一种达卡巴嗪衍生物的新用途,所述的达卡巴嗪衍生物作为鳞翅昆虫山梨醇脱氢酶蛋白活性抑制剂,达卡巴嗪衍生物作用受体为鳞翅昆虫山梨醇脱氢酶,其与鳞翅昆虫山梨醇脱氢酶的活性位点cys41紧密结合,使其抑制活性能力加强,可以有效抑制鳞翅目昆虫的变态发育。
达卡巴嗪衍生物具有低细胞毒性,可以证明其在抑制山梨醇脱氢酶活性时是由于其与山梨醇脱氢酶活性位点结合从而抑制山梨醇脱氢酶活性,而不是其毒性对山梨醇脱氢酶的活性造成影响。
所述的达卡巴嗪衍生物作为杀虫剂用于鳞翅昆虫目害虫的防治。
本发明的有益效果:达卡巴嗪衍生物对山梨醇脱氢酶结构的预测以及通过分子对接技术筛选出具有高效的、特异性的小分子抑制剂-达卡巴嗪衍生物,使其与受体蛋白的活性位点结合更紧密。
附图说明
图1为der的氢谱检测图。
图2为der的质谱检测图
图3为检测抑制剂的ic50值。
图4为抑制剂浓度处于ic50值时的sdh酶活检测。
图5为不同浓度的底物和不同浓度的抑制剂的条件下sdh的酶活检测。
图6为最大浓度抑制剂的体系稀释1000倍的酶活检测。
图7为体内条件下der对柞蚕蛹发育影响作用。
图8(a)为der对昆虫sf9细胞作用24小时的细胞毒性。
图8(b)为der对昆虫sf9细胞作用48小时的细胞毒性。
具体实施方式
以下结合附图和技术方案,进一步说明本发明的具体实施方式。
实施例
合成达卡巴嗪衍生物der,具体操作如下:
取5-氨基-4-咪唑甲酰胺250mg加入至2ml1mol/l的稀盐酸中,再取0.1175gnano2加入至3ml水中,将二者置于圆底烧瓶中在冰浴状态下搅拌反应10min,期间翻口胶塞封闭并不断注入氮气。用淀粉碘化钾试纸检测确定反应过程亚硝酸钠过量,此时反应液变成深红色,随后取152μl哌啶加入反应液中;少量逐次加入na2co3调节反应液ph值至10~11,继续在冰上搅拌反应1h。反应结束后用正丁醇萃取三次,并利用无水mgso4去水。将产物真空干燥后,利用氢谱和质谱鉴定合成产物(图1、2)。
应用例
根据山梨醇脱氢酶活性检测试剂盒,取柞蚕组织制成粗酶液进行活性检测,具体步骤如下:
①粗酶液提取:按照组织质量(g):提取液体积(ml)为1:5的比例,称取0.1g柞蚕脂肪体,加入1ml提取液,进行冰浴匀浆。
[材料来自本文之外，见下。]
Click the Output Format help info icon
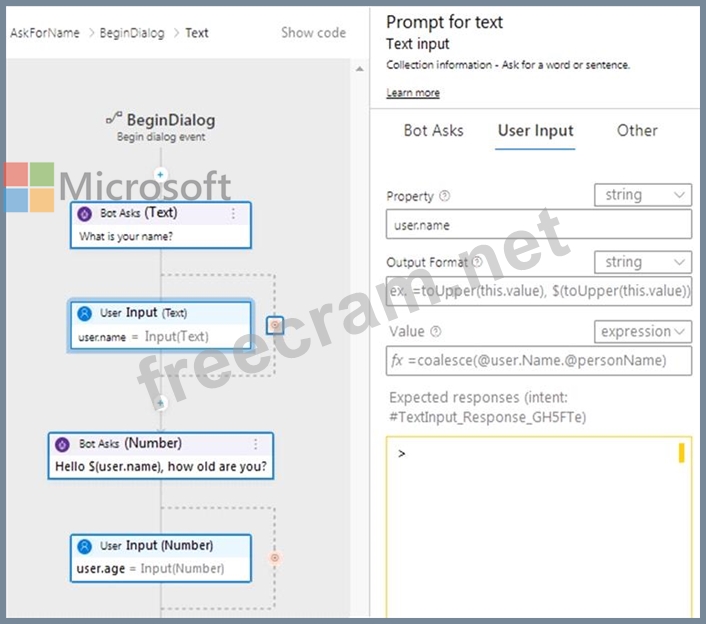This screenshot has height=624, width=706. tap(477, 262)
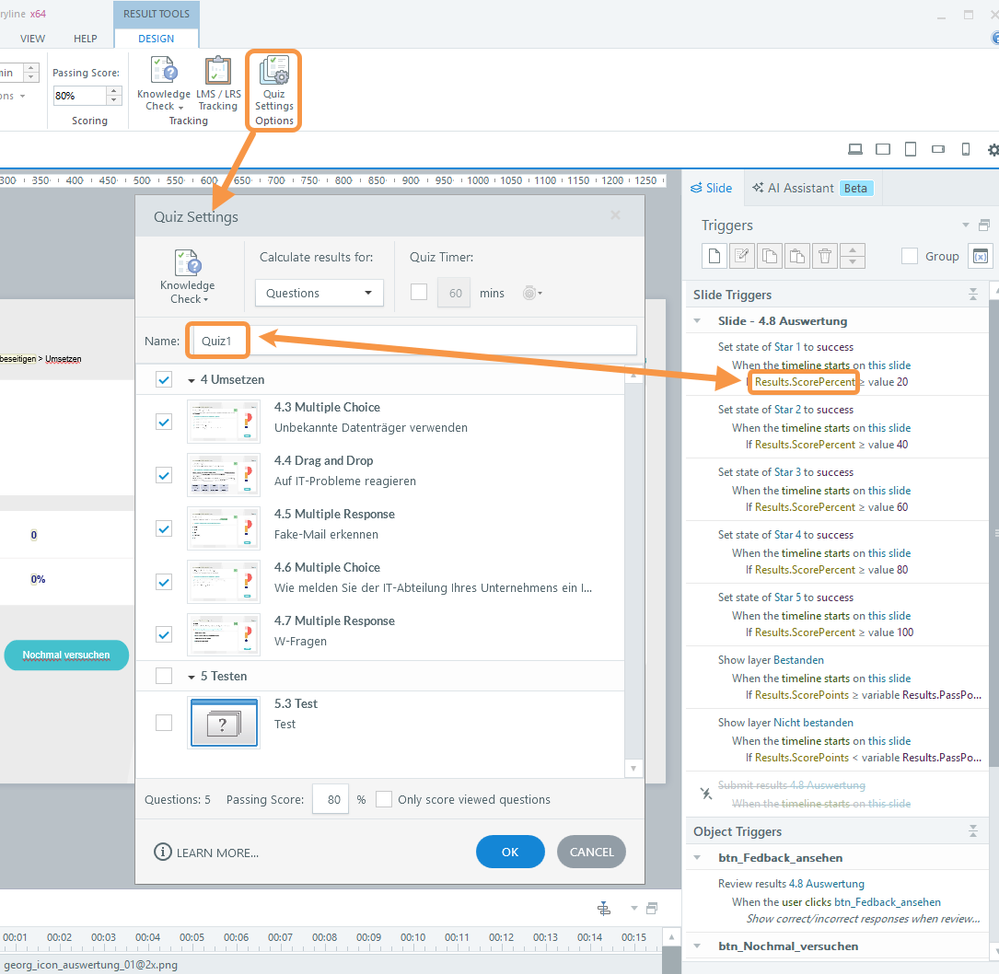Click the copy trigger icon

[768, 256]
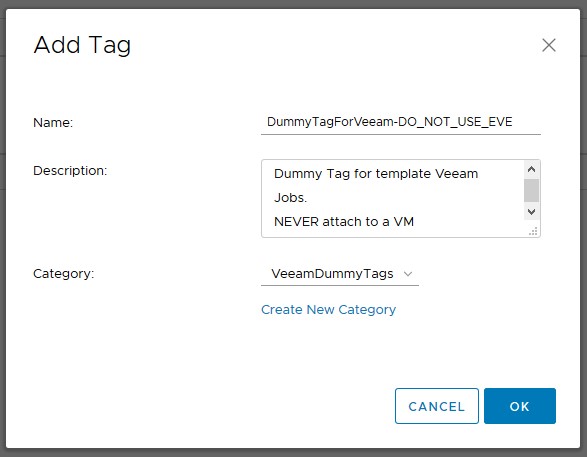Open the VeeamDummyTags category dropdown

pos(340,274)
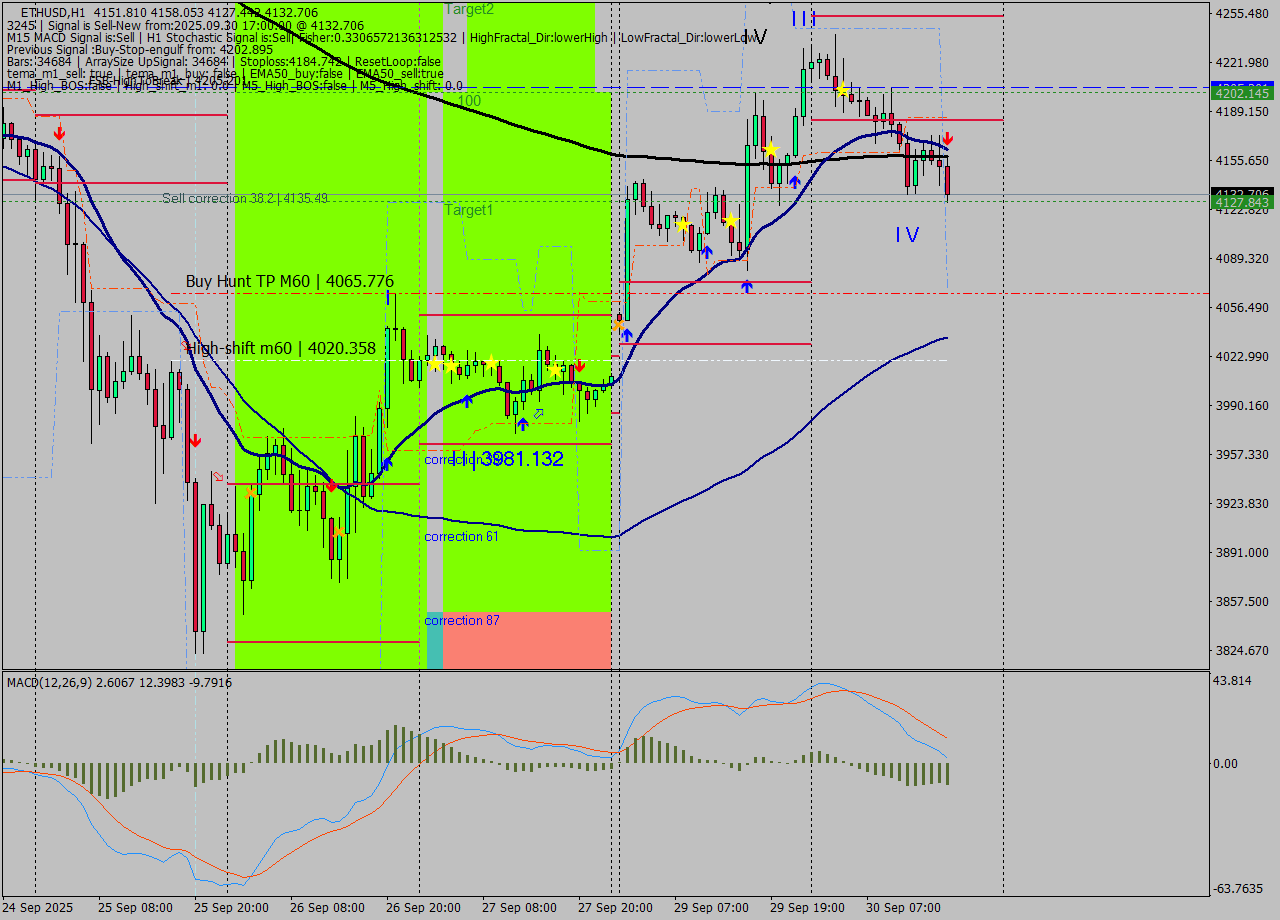Click the Target1 text label
The height and width of the screenshot is (920, 1280).
click(x=469, y=210)
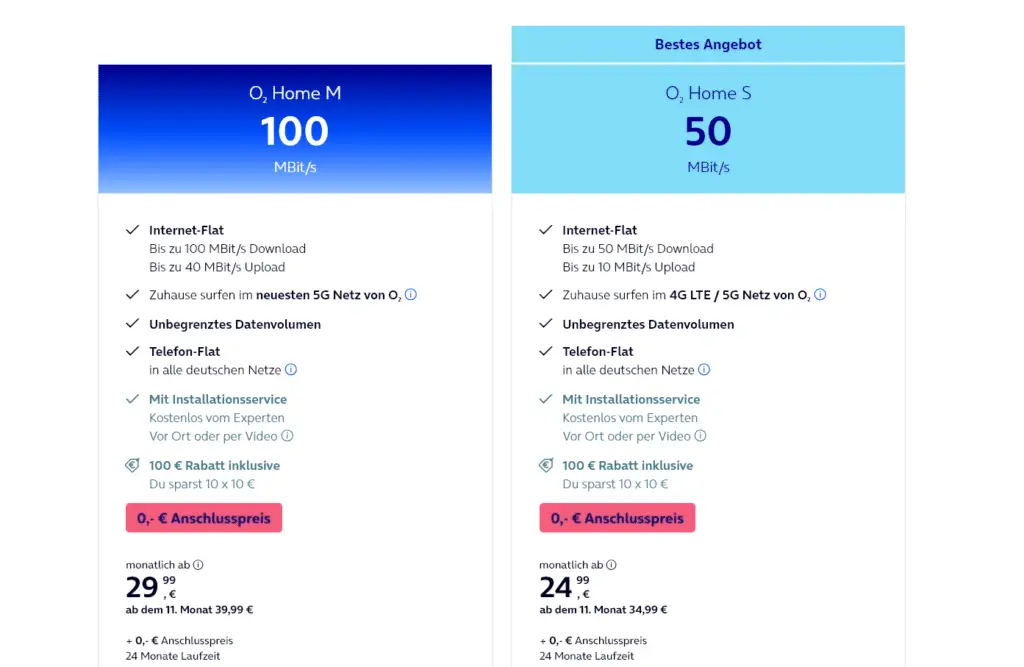Open info icon beside 4G LTE / 5G Netz
This screenshot has width=1024, height=667.
[820, 295]
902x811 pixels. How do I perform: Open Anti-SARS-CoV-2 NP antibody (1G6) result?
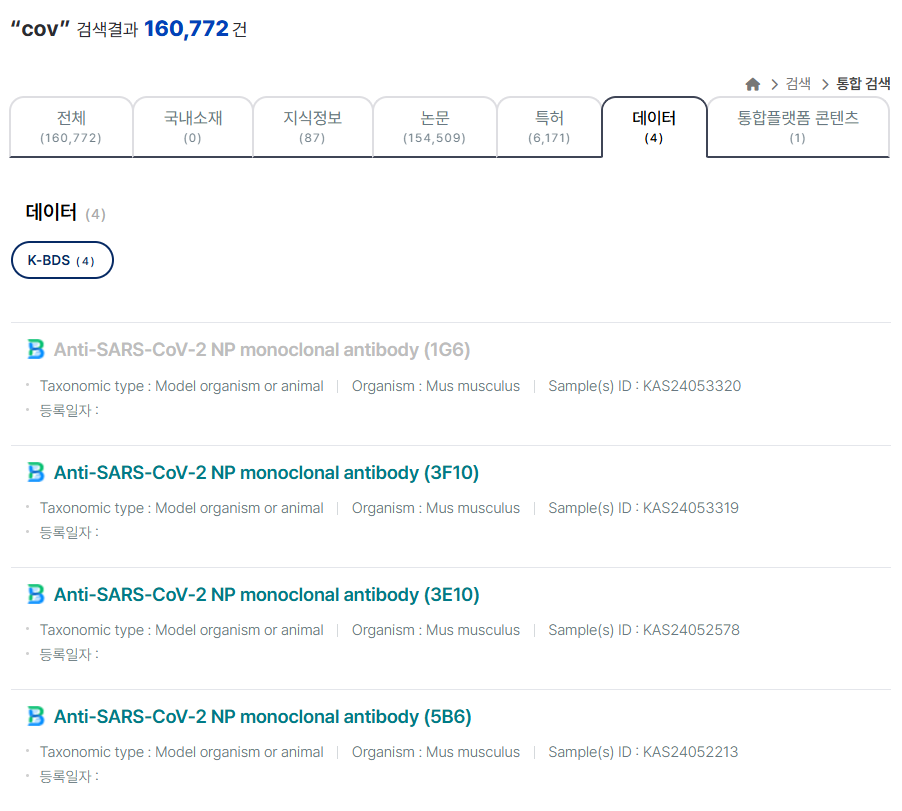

8000g,4℃离心10min,取上清,置冰上待测。
②测定步骤:
i.分光光度计预热30min以上,调节波长至340nm,蒸馏水调零。
ii.样本测定:试剂一:400μl;试剂二:300μl;试剂三:300μl;三者按剂量混匀,25℃水浴5min;添加50μl的粗酶液和0-100μm的da-c;
将上述试剂按顺序加1ml玻璃比色皿中,加样本的同时开始计时,记录20秒时的初始吸光度a1和2分20秒时的吸光度a2,计算δa=a2-a1。
iii.sdh活性计算:单位的定义:每mg组织蛋白每分钟生成1nmolnadh定义为一个酶活力单位。
sdh(nmol/min/mgprot)=[δa×v反总÷(ε×d)×109]÷(v样×cpr)÷t=1688×δa÷cpr
其中:v反总:反应体系总体积,1.05×10-3l;ε:nadh摩尔消光系数,6.22×103l/mol/cm;d:比色皿光径,1cm;v样:加入样本体积,0.05ml;v样总:加入提取液体积,1ml;t反应时间,2min;cpr:样本蛋白质浓度,mg/ml),用蛋白抑制率对化合物剂量对数作图求出ic50值,结果如图3示。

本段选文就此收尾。